Старики вспоминали покойного отца Сентраля. Труженик был. Всю жизнь копил копейку, хотел собрать хороший калым, чтобы выбрать для сына самую лучшую невесту. Не дожил, умер, а непутевый сын пропил накопленное и пошел батрачить.

— Ради чего ты пропиваешь и свое и чужое добро? Что в этом хорошего? Во-первых, лишаешься денег, во-вторых, после пьянки голова у тебя болит… — Соседи старались образумить Сентраля.

— Я пью ради удовольствия, что лежит между двумя неприятностями: тратой денег и головной болью…

Сентраль батрачил в богатых домах. «Кто с чужим медом имеет дело, тот хоть пальцы оближет», — говорил он. Любил стоять поближе к богатству, потому что нет-нет да и перепадет что-нибудь, если не от хозяина, то от его жены. Сентраль умел угождать женщинам.

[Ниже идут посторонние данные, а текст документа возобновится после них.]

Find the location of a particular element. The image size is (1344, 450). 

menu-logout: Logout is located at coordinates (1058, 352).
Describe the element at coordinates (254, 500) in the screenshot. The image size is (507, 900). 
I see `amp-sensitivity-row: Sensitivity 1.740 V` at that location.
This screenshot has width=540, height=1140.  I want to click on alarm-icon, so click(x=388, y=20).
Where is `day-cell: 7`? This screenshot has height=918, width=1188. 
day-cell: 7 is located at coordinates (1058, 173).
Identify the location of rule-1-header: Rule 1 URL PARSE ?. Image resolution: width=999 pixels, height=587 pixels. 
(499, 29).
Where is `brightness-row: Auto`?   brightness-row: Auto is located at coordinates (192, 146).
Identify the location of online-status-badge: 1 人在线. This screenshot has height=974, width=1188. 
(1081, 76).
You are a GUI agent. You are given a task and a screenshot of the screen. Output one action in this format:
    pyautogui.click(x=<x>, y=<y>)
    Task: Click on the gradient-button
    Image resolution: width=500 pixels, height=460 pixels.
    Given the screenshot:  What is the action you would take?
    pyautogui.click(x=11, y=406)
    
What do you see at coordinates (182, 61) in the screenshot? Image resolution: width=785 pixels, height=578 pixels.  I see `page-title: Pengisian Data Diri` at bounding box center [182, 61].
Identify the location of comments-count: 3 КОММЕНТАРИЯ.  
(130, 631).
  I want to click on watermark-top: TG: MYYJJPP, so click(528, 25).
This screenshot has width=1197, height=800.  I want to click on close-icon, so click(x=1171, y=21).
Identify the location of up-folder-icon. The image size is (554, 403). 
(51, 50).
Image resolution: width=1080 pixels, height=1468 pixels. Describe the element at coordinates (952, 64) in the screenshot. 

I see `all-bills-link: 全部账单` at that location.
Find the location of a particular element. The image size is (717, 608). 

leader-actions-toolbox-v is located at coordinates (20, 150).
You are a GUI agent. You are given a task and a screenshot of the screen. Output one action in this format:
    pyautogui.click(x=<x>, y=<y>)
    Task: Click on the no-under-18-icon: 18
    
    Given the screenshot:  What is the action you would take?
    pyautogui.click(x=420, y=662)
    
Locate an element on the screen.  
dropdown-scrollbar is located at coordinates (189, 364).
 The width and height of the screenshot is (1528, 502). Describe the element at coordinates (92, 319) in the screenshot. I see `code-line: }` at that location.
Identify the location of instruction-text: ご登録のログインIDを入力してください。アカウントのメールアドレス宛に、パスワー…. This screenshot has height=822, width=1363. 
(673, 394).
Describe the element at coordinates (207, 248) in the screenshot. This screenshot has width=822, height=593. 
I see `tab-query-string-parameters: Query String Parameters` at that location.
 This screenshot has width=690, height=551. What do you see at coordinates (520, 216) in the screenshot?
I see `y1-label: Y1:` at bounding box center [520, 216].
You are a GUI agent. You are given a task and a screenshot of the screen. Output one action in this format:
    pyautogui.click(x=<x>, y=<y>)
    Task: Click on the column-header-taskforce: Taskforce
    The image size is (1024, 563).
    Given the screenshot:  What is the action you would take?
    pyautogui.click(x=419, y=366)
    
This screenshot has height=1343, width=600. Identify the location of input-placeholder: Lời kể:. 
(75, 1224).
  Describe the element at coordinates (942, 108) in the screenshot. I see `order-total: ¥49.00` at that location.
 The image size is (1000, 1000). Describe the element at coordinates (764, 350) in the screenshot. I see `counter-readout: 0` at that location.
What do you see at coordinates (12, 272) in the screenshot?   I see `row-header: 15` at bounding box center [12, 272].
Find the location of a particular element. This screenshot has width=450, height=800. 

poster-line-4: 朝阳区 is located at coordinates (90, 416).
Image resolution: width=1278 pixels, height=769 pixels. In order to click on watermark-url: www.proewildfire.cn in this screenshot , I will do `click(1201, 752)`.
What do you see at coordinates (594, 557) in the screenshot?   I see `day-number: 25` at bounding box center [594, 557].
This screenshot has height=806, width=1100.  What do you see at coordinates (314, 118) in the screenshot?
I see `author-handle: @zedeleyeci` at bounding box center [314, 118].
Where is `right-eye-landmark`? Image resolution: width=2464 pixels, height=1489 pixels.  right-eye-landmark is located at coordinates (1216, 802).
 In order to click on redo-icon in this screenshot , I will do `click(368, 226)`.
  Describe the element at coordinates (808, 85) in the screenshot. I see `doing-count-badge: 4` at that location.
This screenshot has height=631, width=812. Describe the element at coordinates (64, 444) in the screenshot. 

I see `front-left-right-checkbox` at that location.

Потом не стало кулаков в ауле, организовался колхоз. В каких только должностях не перебывал Сентраль как бывший батрак, но везде он оказывался никчемным человеком. В одном никто не мог его заменить — он был искусным виночерпием на свадьбах и пиршествах. Поставит на бедро бутыль с вином и стоит, как журавль, на одной ноге — высшее проявление уважения к гостю. В такой позе подолгу могли стоять только молодые, а Сентраль, несмотря на немолодой возраст, выстаивал, изумляя гостей.

Потом его сделали почтальоном.

— Мой предшественник умел петь и письма разносить. Я умею разливать вино и письма разносить — еще проще, — хвалился Сентраль, когда опрокидывал за столом два-три стаканчика.